Sons of Liberty is a 2015 American miniseries, part of The History Channel's foray into scripted programming. It is a three-part, six-hour miniseries depicting the events that led up to The American Revolution. The show's protagonist is Sam Adams (Ben Barnes), second cousin to John Adams (Henry Thomas), and focuses on the growing unrest among the colonists and backlash against their treatment as second-class citizens by the "real" British.
Like many series based on historical events, the miniseries does take some liberties with actual events, compressing historical events, ramping up conflict, and emphasizing personal relationships alongside the prelude to war. Reviews also criticized the Historical Beauty Update given to many of the Founding Fathers, who, contrary to what the show portrays, were mostly married, philosophical fathers in their forties and fifties, not dashing young bachelors with serious fighting skills.
The series also stars Marton Csokas as Thomas Gage, Ryan Eggold as Joseph Warren, Rafe Spall as John Hancock, Michael Raymond-James as Paul Revere, Jason O'Mara as George Washington and Dean Norris as Benjamin Franklin.
A Spiritual Successor to Vikings, with its entertaining-but-not-always-accurate take on history and its slightly gritty visual style. Not to be confused with Sons of Liberty, a 1939 film about Patriot financier Haym Salomon—or to the 2nd installation of the Metal Gear Solid series.
This show provides examples of:
- Adaptational Attractiveness:
- With the exception of Joseph Warren, most of the men portrayed in this series were not young and handsome at the time of the Revolution, but well into middle age in an era without the benefits of modern hygiene. Special notice to protagonist Sam Adams, who was a twice-married, graying, fifty-year-old father, not a twenty- or thirty-something firebrand widower.
- Averted with Benjamin Franklin. Dean Norris bears a strong resemblance to the real Franklin, and his rendition of Franklin as a wise, erudite, Dirty Old Man is historically spot on.
- Agent Peacock: John Hancock evolves into a fighter, but never quite loses his style or fastidiousness.

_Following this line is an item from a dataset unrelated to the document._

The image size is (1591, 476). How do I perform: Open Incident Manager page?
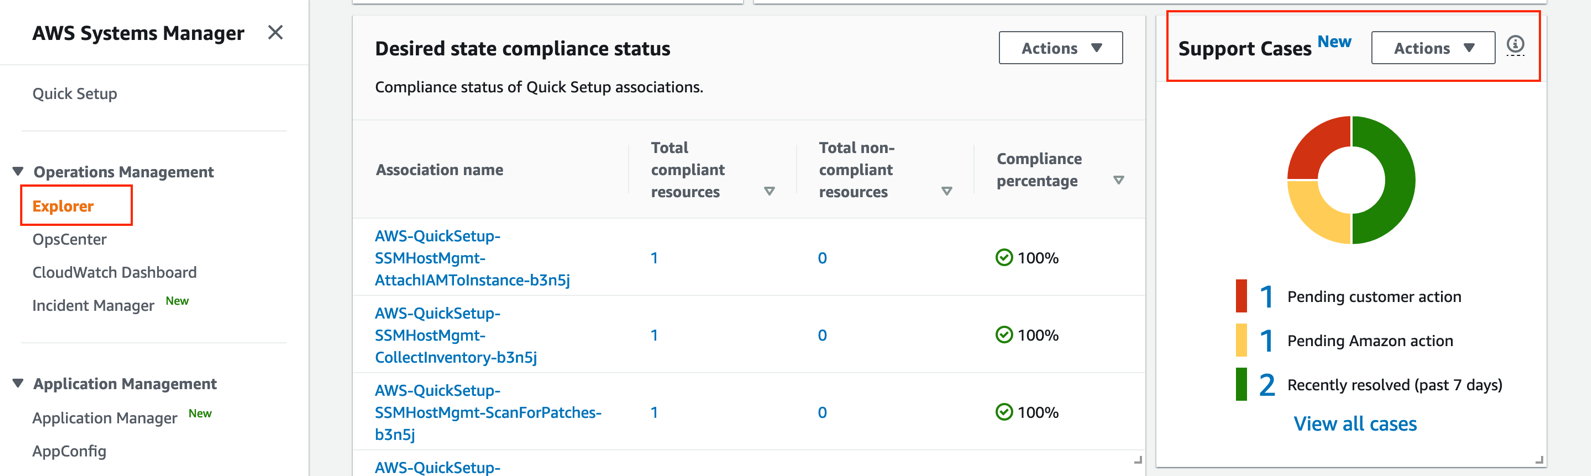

- Band of Brothers: The rebels, with Sam Adams, John Hancock, Joseph Warren, and Paul Revere at the core.
- Fire-Forged Friends: Most of the revolutionaries don't particularly like Hancock at first, until he starts getting his hands dirty alongside them.
- Five-Man Band: Among the core revolutionaries:
- Foregone Conclusion: Anyone who is familiar with the American Revolution will know that the colonists will gain their freedom from the British and the Declaration of Independence will be signed.

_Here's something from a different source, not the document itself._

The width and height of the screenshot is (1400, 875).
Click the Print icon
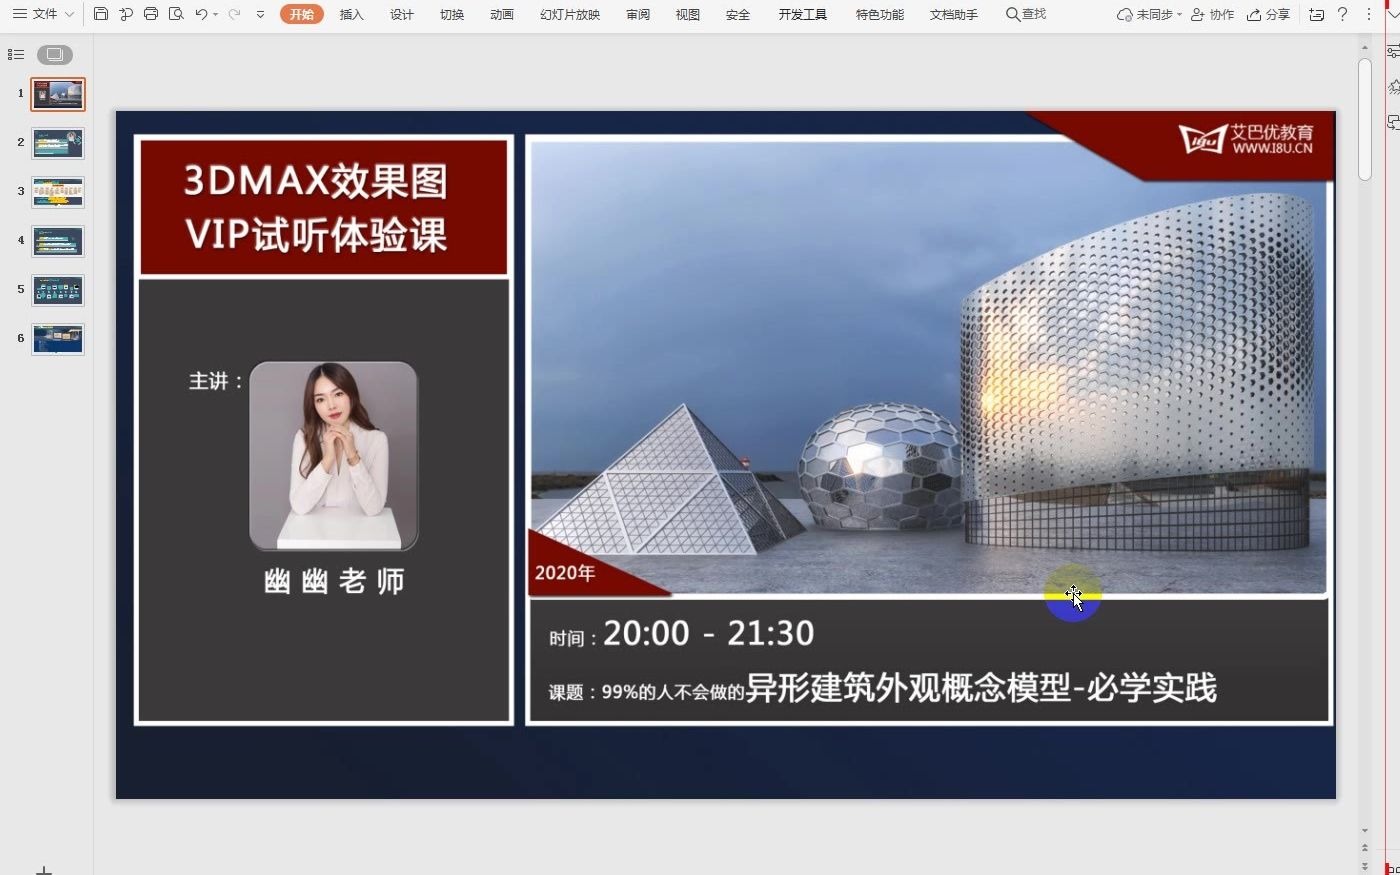(x=151, y=14)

- Historical Badass Upgrade: Most of the Founding Fathers, though they fought battles, were more about writing pamphlets and a slow-and-steady campaign, not leaping between rooftops like an action movie hero.
- Historical Villain Upgrade: At first it seems that Major John Pitcairn of the Royal Marines will be treated this way, but he is quickly shown to be the Token Good Teammate and Only Sane Man of General Gage's staff. His only real Kick the Dog moment is actually a Mercy Kill, since Kelly's wounds would have been slowly and excruciatingly fatal with the medicine of the time. In real life, American historians remember Pitcairn as "a good man serving a bad cause."
- Meet Cute: Between Joseph and Margaret in the woods.
- Rebel Leader: Sam Adams, at least in this telling.
- Rousing Speech: Washington turns the Declaration of Independence into one.
- Sacrificial Lion: Joseph Warren's death serves this purpose in-universe for the other rebels. Major Pitcairn could be seen this way as well.
- Satellite Love Interest: Margaret seems like she's going to be this, until she delivers Joseph the warning that leads to Paul Revere's famous warning ride.
- Star-Crossed Lovers: Margaret Gage and Joseph Warren
- Title Drop: The page quote comes from Benjamin Franklin addressing a British panel in the second episode.
- Took a Level in Badass: Both Joseph Warren and John Hancock start out considerably less action-oriented than their peers. By the final episode, Warren is leading a battle and Hancock shoots a soldier who is about to kill Sam and Revere.